Item coordinate data:
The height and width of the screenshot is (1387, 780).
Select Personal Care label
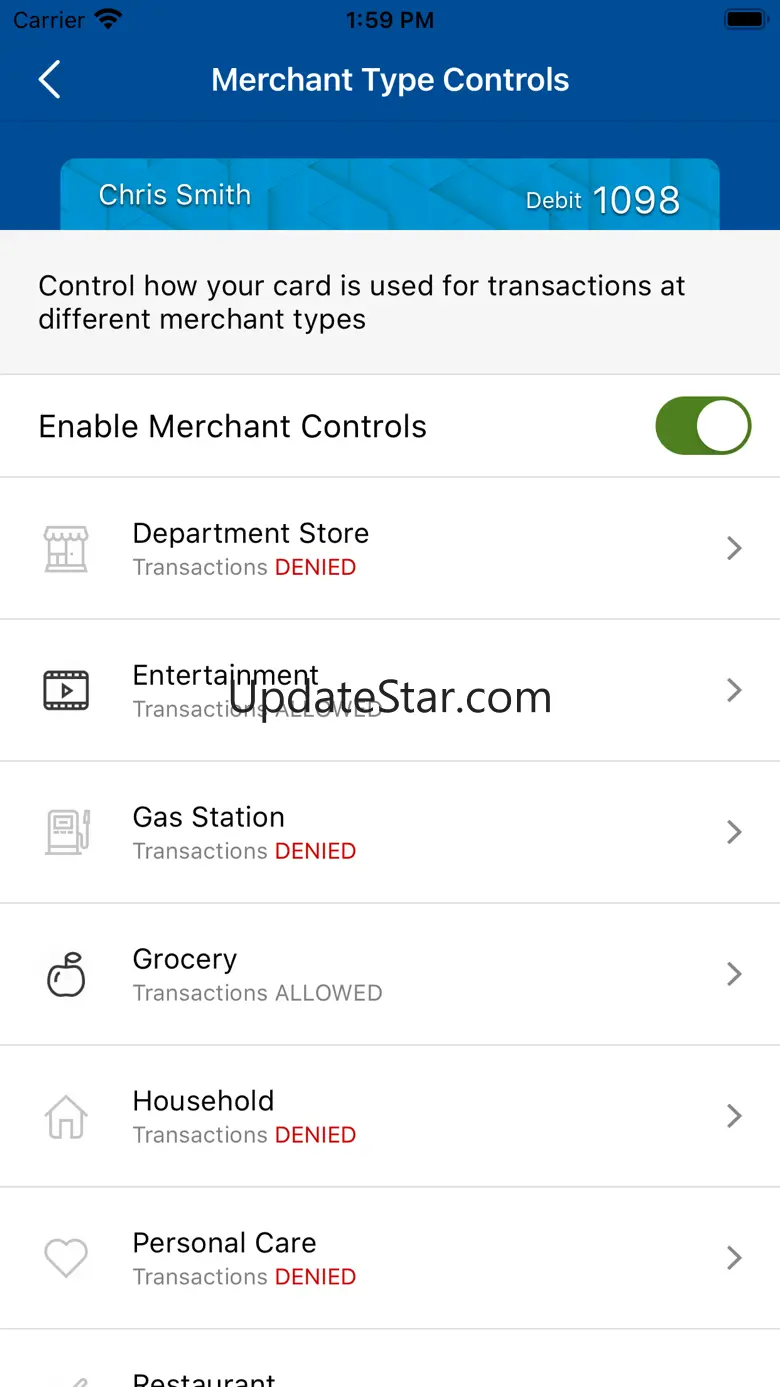click(224, 1243)
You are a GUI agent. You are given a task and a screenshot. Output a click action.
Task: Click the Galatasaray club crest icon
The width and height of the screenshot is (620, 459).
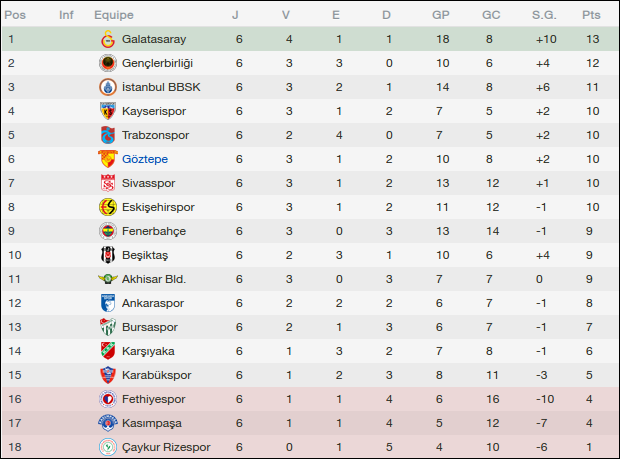tap(107, 39)
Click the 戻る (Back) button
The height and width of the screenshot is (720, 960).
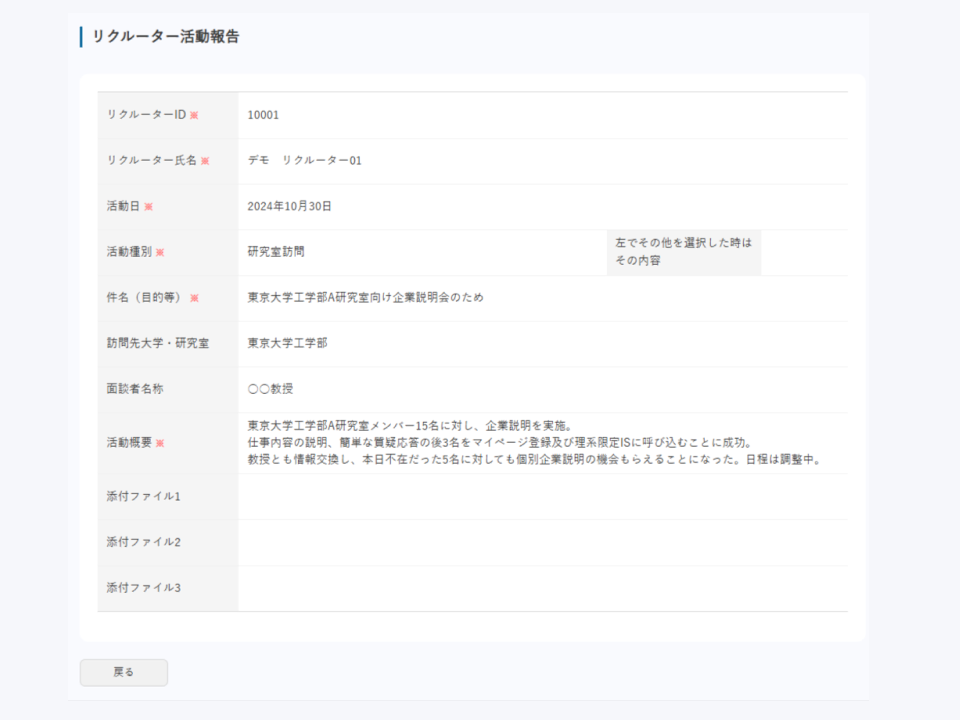point(123,672)
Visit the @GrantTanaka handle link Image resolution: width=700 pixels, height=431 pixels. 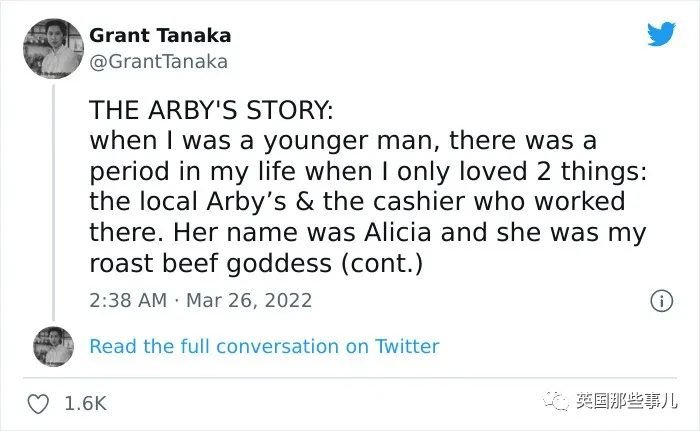click(x=158, y=61)
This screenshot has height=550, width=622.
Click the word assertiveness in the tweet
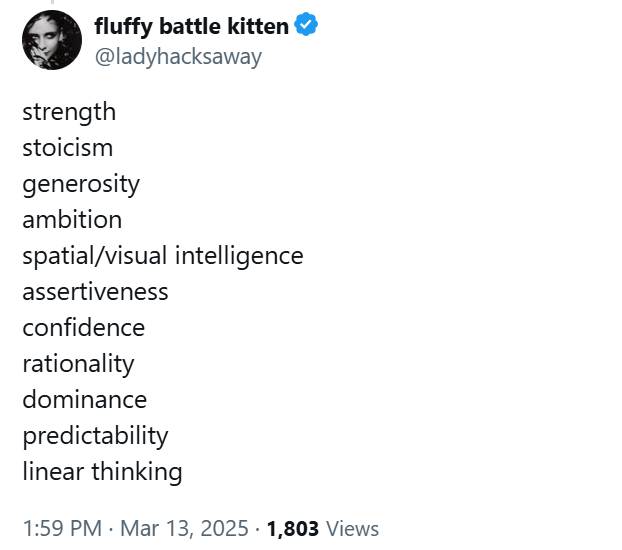[96, 292]
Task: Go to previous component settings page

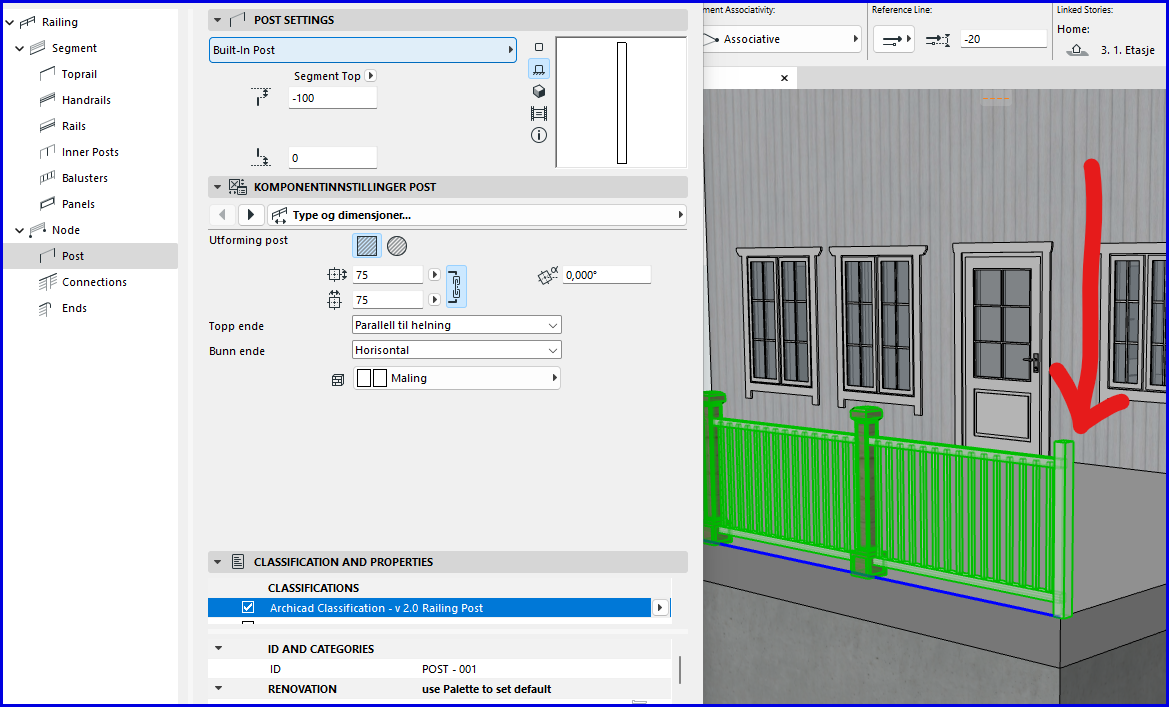Action: (222, 215)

▸ OBJECTIVE
Gather every line above that contains the word "screenshot", and copy each one out in full.

▸ ANSWER
The height and width of the screenshot is (1387, 780).
You are a GUI agent. You are given a task and a screenshot. Output a click action.
The width and height of the screenshot is (620, 459).
The height and width of the screenshot is (720, 960).
This screenshot has height=550, width=622.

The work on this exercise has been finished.